▶ The request:
Please give the records below again, starting at the first line and ending at the line containing "[Life instagram] (21, 489)", with "Identify" renamed to "Find" and everything else unchanged.

▶ Stored records:
● ● ● ● ● ● ●
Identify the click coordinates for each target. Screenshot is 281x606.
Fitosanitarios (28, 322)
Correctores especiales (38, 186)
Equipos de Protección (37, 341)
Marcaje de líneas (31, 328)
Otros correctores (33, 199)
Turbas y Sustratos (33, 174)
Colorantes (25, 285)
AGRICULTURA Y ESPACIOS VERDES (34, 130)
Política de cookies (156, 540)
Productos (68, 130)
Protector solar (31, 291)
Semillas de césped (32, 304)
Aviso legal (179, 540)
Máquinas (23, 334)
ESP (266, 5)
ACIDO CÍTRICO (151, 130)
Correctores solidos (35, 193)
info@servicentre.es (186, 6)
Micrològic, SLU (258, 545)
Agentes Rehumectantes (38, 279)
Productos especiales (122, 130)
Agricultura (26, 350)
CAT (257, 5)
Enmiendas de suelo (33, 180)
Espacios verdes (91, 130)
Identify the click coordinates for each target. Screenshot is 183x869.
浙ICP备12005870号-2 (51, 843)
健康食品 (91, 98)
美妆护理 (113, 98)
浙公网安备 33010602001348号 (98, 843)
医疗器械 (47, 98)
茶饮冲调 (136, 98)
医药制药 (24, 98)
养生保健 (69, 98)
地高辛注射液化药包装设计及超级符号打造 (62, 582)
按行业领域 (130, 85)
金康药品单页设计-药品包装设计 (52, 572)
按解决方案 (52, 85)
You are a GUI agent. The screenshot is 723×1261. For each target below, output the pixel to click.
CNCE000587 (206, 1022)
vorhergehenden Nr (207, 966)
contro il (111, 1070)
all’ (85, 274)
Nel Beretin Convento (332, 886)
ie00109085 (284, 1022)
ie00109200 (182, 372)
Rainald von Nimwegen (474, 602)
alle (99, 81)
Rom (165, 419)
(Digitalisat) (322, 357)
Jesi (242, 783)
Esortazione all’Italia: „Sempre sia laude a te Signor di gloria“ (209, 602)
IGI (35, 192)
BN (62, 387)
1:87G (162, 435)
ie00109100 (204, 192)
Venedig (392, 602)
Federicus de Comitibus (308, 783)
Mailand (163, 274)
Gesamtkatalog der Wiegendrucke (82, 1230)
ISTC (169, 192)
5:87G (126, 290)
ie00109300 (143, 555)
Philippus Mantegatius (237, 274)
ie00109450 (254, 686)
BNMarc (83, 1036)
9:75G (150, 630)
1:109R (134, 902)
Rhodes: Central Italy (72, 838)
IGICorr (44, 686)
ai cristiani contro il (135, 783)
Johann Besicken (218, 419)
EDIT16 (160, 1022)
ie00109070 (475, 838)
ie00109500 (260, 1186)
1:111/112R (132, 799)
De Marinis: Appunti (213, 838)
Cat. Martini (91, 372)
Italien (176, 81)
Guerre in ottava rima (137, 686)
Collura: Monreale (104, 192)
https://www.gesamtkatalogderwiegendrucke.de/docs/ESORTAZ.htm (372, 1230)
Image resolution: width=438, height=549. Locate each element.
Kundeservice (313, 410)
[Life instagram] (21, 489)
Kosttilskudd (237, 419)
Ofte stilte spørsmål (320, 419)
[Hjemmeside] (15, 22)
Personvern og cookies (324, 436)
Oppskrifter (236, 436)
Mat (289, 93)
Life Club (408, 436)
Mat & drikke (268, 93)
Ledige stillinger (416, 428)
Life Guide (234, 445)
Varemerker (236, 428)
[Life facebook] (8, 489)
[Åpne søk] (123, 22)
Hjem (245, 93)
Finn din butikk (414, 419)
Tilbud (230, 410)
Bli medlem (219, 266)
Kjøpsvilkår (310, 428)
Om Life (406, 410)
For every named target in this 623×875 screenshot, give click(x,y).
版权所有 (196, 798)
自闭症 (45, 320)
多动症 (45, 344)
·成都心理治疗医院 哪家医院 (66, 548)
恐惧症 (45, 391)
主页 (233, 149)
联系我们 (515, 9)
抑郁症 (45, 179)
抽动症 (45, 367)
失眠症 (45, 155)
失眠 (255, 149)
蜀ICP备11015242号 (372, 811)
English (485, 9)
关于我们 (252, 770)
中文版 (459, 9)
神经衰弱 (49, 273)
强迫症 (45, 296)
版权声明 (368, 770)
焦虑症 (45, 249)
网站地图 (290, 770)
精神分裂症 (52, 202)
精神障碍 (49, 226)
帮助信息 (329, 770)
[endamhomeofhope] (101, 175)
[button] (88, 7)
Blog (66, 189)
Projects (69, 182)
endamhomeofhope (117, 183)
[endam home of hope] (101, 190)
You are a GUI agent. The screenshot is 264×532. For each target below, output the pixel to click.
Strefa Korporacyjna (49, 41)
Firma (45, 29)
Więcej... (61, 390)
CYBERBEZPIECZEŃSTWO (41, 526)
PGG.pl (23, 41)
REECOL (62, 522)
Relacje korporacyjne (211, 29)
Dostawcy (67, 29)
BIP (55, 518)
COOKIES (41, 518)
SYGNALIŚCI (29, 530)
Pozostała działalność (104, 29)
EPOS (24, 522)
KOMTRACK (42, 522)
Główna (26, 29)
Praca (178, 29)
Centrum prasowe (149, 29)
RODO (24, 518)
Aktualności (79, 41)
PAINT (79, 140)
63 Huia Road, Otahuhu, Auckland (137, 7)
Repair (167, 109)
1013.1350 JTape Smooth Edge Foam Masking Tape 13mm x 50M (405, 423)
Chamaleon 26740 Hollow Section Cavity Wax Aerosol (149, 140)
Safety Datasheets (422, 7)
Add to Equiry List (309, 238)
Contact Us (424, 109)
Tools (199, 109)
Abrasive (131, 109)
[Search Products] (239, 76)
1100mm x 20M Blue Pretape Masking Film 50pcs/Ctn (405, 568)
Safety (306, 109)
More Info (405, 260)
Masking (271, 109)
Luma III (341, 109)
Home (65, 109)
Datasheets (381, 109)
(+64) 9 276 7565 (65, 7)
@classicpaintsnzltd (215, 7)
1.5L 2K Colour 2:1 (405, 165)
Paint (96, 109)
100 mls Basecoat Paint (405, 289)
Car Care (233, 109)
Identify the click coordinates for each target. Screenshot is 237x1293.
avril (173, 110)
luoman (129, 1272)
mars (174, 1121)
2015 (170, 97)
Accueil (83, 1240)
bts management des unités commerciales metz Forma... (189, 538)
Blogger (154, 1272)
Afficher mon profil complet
● ● ● ● ● ● ●
▶ Task output:
Find the click coordinates for each target. Screenshot is 281x606.
Fitosanitarios (28, 322)
Correctores especiales (38, 186)
Equipos de Protección (37, 341)
Marcaje de líneas (31, 328)
Otros correctores (33, 199)
Turbas y Sustratos (33, 174)
Colorantes (25, 285)
AGRICULTURA Y ESPACIOS VERDES (34, 130)
Política de cookies (156, 540)
Productos (68, 130)
Protector solar (31, 291)
Semillas de césped (32, 304)
Aviso legal (179, 540)
Máquinas (23, 334)
ESP (266, 5)
ACIDO CÍTRICO (151, 130)
Correctores solidos (35, 193)
info@servicentre.es (186, 6)
Micrològic, SLU (258, 545)
Agentes Rehumectantes (38, 279)
Productos especiales (122, 130)
Agricultura (26, 350)
CAT (257, 5)
Enmiendas de suelo (33, 180)
Espacios verdes (91, 130)
Find the click coordinates for each target. Screenshot is 183x869.
浙ICP备12005870号-2 (51, 843)
健康食品 (91, 98)
美妆护理 (113, 98)
浙公网安备 33010602001348号 (98, 843)
医疗器械 (47, 98)
茶饮冲调 (136, 98)
医药制药 (24, 98)
养生保健 (69, 98)
地高辛注射液化药包装设计及超级符号打造 (62, 582)
按行业领域 (130, 85)
金康药品单页设计-药品包装设计 (52, 572)
按解决方案 (52, 85)
You are a GUI agent. The screenshot is 723×1261. For each target below, output the pixel to click.
CNCE000587 (206, 1022)
vorhergehenden Nr (207, 966)
contro il (111, 1070)
all’ (85, 274)
Nel Beretin Convento (332, 886)
ie00109085 (284, 1022)
ie00109200 (182, 372)
Rainald von Nimwegen (474, 602)
alle (99, 81)
Rom (165, 419)
(Digitalisat) (322, 357)
Jesi (242, 783)
Esortazione all’Italia: „Sempre sia laude a te Signor di gloria“ (209, 602)
IGI (35, 192)
BN (62, 387)
1:87G (162, 435)
ie00109100 (204, 192)
Venedig (392, 602)
Federicus de Comitibus (308, 783)
Mailand (163, 274)
Gesamtkatalog der Wiegendrucke (82, 1230)
ISTC (169, 192)
5:87G (126, 290)
ie00109300 (143, 555)
Philippus Mantegatius (237, 274)
ie00109450 (254, 686)
BNMarc (83, 1036)
9:75G (150, 630)
1:109R (134, 902)
Rhodes: Central Italy (72, 838)
IGICorr (44, 686)
ai cristiani contro il (135, 783)
Johann Besicken (218, 419)
EDIT16 (160, 1022)
ie00109070 (475, 838)
ie00109500 (260, 1186)
1:111/112R (132, 799)
De Marinis: Appunti (213, 838)
Cat. Martini (91, 372)
Italien (176, 81)
Guerre in ottava rima (137, 686)
Collura: Monreale (104, 192)
https://www.gesamtkatalogderwiegendrucke.de/docs/ESORTAZ.htm (372, 1230)
Image resolution: width=438, height=549. Locate each element.
Kundeservice (313, 410)
[Life instagram] (21, 489)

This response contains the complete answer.